Cassazione civile Sez. III sentenza n. 8145 del 3 aprile 2009

Testo massima n. 1

L’estinzione del mandato senza rappresentanza per intervenuto compimento dell’affare da parte del mandatario, ai sensi dell’art. 1722, n. 1, c.c., non fa venir meno la sua legittimazione ad esercitare nei confronti del terzo le azioni connesse agli atti compiuti per conto del mandante, non rilevando che il mandatario non abbia affrontato spese per compiere l’attività oggetto del mandato o che non abbia subito danni per l’inadempimento del terzo o per l’attività illecita posta in essere

da soggetti del cui comportamento egli debba rispondere, costituendo principio generale che, al di fuori di specifiche ipotesi derogatorie [ previste dagli artt. 1705, secondo comma, e 1706, primo comma, c.c. ], l’estinzione del mandato per una qualsiasi delle cause contemplate dall’art. 1722 c.c. non è idonea a riverberare i suoi effetti sul diverso rapporto intercorso tra mandatario e terzo [ nella specie, la S.C. ha cassato la sentenza impugnata che, sul presupposto che il mandato non può produrre effetti ultrattivi rispetto al momento della sua estinzione avvenuta con il compimento dell’affare consistente nell’acquisto di azioni di una banca con effetto traslativo in capo ai clienti mandanti, aveva escluso la legittimazione del mandatario a far valere nei confronti del terzo il credito risarcitorio connesso all’acquisto delle azioni, il cui valore era stato successivamente azzerato con perdita economica addebitata ai clienti; la S.C., nell’enunciare il principio di diritto, ha censurato la decisione che aveva conseguentemente ritenuto che il mandatario non potesse cedere a terzi il medesimo credito di cui non era titolare ].

Testo massima n. 2

La cessione del credito è un negozio a causa variabile che può assolvere a diverse funzioni [ vendita, donazione, adempimento e garanzia ], nel quale il trasferimento del credito può avvenire a titolo gratuito o oneroso ed al quale si applica il principio della cosiddetta “presunzione di causa”, che può anche non essere indicata nello stesso negozio.
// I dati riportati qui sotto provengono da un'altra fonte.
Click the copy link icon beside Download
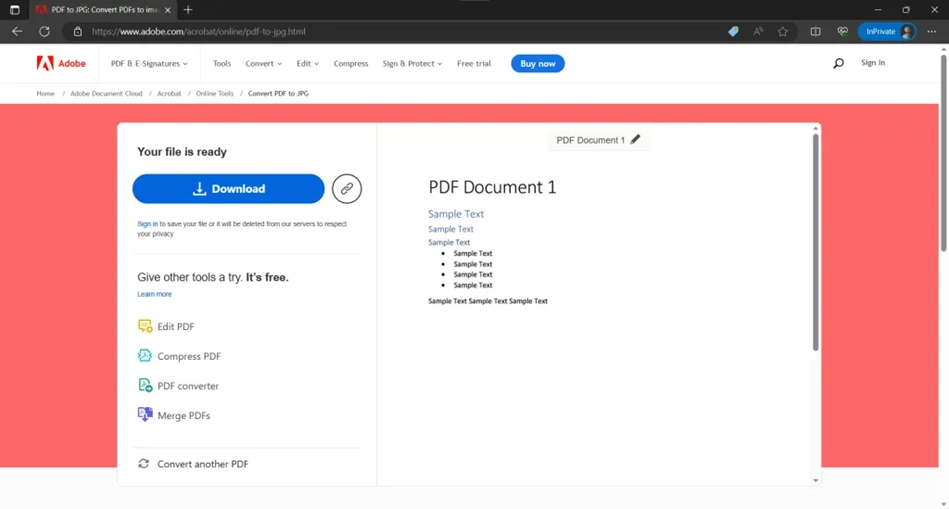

Pertanto, il cessionario che agisca nei confronti del debitore ceduto è tenuto a dare prova soltanto del negozio di cessione quale atto produttivo di effetti traslativi e non anche a dimostrare la causa della cessione stessa; né il debitore ceduto può interferire nei rapporti tra cedente e cessionario, in quanto il suo interesse si concreta nel compiere un efficace pagamento liberatorio, sicché egli è soltanto abilitato ad indagare sull’esistenza e sulla validità estrinseca e formale della cessione, specie quando questa gli sia stata notificata dal solo cessionario.